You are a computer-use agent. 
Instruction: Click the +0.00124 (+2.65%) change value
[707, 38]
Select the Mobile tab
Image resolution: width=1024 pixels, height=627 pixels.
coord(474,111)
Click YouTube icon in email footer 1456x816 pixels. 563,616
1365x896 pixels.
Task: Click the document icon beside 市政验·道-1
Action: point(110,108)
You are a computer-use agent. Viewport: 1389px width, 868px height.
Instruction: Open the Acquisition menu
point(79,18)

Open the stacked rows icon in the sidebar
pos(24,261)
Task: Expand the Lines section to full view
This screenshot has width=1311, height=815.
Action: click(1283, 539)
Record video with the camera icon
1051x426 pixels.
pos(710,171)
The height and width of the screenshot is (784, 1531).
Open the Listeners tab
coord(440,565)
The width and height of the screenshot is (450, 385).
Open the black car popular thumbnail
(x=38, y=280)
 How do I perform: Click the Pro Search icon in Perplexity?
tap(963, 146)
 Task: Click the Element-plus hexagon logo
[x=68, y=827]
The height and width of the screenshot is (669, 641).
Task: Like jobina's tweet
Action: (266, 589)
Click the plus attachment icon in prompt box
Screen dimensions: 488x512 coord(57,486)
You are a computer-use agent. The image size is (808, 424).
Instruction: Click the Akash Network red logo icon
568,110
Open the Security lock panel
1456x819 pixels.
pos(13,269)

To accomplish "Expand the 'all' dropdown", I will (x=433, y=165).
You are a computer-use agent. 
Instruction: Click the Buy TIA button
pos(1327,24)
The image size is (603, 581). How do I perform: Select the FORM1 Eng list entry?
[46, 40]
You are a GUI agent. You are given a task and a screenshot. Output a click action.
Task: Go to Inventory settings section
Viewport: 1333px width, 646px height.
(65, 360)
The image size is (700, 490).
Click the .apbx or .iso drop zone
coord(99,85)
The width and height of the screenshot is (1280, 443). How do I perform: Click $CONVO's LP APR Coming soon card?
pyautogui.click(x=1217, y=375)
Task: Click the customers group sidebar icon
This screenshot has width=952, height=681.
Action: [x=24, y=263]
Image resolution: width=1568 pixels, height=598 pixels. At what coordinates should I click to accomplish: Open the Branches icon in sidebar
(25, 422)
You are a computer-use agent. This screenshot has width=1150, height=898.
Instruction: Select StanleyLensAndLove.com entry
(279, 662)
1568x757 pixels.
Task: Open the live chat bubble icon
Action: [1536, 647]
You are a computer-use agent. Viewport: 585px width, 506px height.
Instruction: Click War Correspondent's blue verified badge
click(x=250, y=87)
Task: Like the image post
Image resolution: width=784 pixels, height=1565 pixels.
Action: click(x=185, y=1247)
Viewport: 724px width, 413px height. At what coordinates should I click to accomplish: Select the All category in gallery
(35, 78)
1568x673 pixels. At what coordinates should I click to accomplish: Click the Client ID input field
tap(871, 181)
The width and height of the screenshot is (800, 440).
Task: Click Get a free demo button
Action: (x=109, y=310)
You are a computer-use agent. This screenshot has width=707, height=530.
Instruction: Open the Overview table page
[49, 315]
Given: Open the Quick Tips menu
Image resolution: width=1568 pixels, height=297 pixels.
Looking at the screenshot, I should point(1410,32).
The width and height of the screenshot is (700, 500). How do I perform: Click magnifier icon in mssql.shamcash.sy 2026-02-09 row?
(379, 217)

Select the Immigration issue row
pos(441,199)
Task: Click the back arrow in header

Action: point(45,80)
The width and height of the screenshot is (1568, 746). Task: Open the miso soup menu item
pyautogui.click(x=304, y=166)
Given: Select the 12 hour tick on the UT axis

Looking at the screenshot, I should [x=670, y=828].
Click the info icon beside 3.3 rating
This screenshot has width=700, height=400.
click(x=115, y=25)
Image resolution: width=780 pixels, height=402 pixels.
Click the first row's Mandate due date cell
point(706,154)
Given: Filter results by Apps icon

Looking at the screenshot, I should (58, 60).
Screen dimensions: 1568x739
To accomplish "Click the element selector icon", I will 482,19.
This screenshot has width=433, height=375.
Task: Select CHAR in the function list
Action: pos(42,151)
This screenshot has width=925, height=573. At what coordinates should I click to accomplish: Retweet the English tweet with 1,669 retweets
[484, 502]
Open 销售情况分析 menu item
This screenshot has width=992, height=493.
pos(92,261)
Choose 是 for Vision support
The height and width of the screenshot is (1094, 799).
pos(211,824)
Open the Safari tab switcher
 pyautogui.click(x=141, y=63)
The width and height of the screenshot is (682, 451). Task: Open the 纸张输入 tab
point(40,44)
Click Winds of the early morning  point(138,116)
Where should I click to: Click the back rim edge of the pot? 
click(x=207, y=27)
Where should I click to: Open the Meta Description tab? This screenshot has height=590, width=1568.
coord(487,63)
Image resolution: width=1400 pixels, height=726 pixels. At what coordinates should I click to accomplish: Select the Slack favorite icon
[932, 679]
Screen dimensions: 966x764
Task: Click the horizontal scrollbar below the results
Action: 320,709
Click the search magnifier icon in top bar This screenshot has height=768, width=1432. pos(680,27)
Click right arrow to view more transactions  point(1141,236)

------------------------

Copy out each line of the data that has the word "section" in it.

Task: Expand the Lines section to full view
Task: Go to Inventory settings section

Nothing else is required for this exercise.